E’ chiaro che nella questione, per i sindacati, non sono in gioco né questioni didattiche (in forza delle quali il D.Lgs. 62/2017 aveva legato il compito della valutazione d’esame finale nella licenza media alle persone che per tre anni hanno valutato l’alunno), né questioni di competenza professionale, visto che il ripristino della facoltà di domanda pre-esistente non si collega ad alcuna esperienza professionale del presidente negli istituti di istruzione secondaria superiore. Cioè: la questione non ha nulla a che fare con il merito dei processi di valutazione o con la qualità della scuola.

Tra l’altro, a proposito di battaglie per la parità di trattamento, è interessante porsi una domanda: perché gli stessi sindacati non hanno esigito la medesima possibilità per i docenti delle medie liberi dagli esami di licenza media e dotati di titoli necessari, di fare domanda per gli esami di maturità?

La questione incomprensibile resta un’altra: perché i sindacati non hanno pensato di risolvere il problema chiedendo un compenso adeguato per il presidente di commissione dell’esame di licenza? Anche perché la norma — bisogna dirlo — che ha scelto di incardinare “gratuitamente” alla presidenza di commissione della licenza media il dirigente interno, ha fatto la “furbata” a  favore delle casse dello Stato.

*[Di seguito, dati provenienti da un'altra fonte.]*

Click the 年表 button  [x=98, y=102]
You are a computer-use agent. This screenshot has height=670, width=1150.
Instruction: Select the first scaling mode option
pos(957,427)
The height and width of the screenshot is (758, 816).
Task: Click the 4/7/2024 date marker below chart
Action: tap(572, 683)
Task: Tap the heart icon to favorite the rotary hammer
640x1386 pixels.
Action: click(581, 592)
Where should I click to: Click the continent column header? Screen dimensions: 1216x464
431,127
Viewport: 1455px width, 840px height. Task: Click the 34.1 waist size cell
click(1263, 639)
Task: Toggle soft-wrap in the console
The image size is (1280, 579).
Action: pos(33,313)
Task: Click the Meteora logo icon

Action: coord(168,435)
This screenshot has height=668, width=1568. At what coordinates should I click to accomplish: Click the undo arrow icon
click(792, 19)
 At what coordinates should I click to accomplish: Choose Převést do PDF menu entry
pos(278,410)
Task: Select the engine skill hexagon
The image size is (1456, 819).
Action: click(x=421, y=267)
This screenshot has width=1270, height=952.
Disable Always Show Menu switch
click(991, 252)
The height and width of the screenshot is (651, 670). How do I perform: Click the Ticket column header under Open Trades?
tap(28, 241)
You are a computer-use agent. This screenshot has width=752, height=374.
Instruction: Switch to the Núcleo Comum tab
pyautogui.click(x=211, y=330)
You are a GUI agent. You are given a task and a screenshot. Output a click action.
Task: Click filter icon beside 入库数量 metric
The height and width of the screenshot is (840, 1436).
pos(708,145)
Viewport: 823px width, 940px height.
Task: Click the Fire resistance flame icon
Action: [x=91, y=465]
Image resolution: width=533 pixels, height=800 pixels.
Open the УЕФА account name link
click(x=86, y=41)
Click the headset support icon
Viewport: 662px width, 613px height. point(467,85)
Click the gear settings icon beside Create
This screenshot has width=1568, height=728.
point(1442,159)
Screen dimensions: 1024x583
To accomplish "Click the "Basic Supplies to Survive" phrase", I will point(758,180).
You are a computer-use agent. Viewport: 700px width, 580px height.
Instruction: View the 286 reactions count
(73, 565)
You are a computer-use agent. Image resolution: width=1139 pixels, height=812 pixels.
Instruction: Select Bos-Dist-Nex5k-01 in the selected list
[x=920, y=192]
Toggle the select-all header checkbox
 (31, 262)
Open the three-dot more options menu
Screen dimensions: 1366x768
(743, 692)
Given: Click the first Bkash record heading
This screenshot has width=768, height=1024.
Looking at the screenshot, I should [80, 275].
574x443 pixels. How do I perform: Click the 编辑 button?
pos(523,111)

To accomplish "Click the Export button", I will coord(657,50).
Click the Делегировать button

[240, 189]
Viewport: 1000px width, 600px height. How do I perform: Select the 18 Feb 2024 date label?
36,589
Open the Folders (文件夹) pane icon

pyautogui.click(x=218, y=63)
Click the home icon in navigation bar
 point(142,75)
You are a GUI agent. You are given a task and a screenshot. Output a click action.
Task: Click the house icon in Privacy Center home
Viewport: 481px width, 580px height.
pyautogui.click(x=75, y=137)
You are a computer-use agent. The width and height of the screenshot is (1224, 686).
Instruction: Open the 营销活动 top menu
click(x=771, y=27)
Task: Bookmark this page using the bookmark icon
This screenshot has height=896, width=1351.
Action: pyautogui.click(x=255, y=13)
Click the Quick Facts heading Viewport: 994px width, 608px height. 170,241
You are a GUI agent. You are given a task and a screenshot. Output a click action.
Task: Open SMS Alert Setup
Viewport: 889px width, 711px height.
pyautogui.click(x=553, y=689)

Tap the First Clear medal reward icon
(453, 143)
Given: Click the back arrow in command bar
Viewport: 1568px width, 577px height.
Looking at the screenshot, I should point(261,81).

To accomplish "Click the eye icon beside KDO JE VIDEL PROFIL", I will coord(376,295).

Ma c’è un altro aspetto ben più serio che i sindacati (e la politica, bisogna dirlo) hanno ancora una volta trascurato e che diverse associazioni professionali hanno sempre sollevato di fronte a tutta la complessa e rituale macchina annuale degli esami di maturità: che senso ha una spesa enorme per una procedura valutativa che non opera alcuna selezione, visto che i promossi hanno raggiunto il 99,5 per cento?

Insomma: come l’associazione professionale di presidi Disal sostiene da tempo, l’intero esame di Stato è un rito bizantino antiquato a cui non crede più né il mondo delle università (che, infatti, oramai testano gli studenti prima della data dell’esame di maturità), né il mondo del lavoro (che non guarda neppure il risultato della maturità, ma le attitudini e le competenze pratiche dei ragazzi da assumere).

Che senso ha occuparsi di  battagliette, che tra l’altro non presentano neppure “nobili” risvolti? Se di questioni economiche serie si deve parlare, si abbia allora il coraggio di una abrogazione del modello attuale di esame finale del secondo ciclo (così come di quello del primo ciclo di istruzione), con relativa abolizione del valore legale del titolo di studio, per introdurre una procedura di fine ciclo efficace di valutazione e attestazione finale di competenze acquisite. In questo modo non solo si ridarebbe dignità ad una procedura di fine ciclo, ma si potrebbero destinare le risorse recuperate al miglioramento professionale di dirigenti scolastici (oggi tra i più bistrattati di tutto il mondo della pubblica amministrazione) e docenti.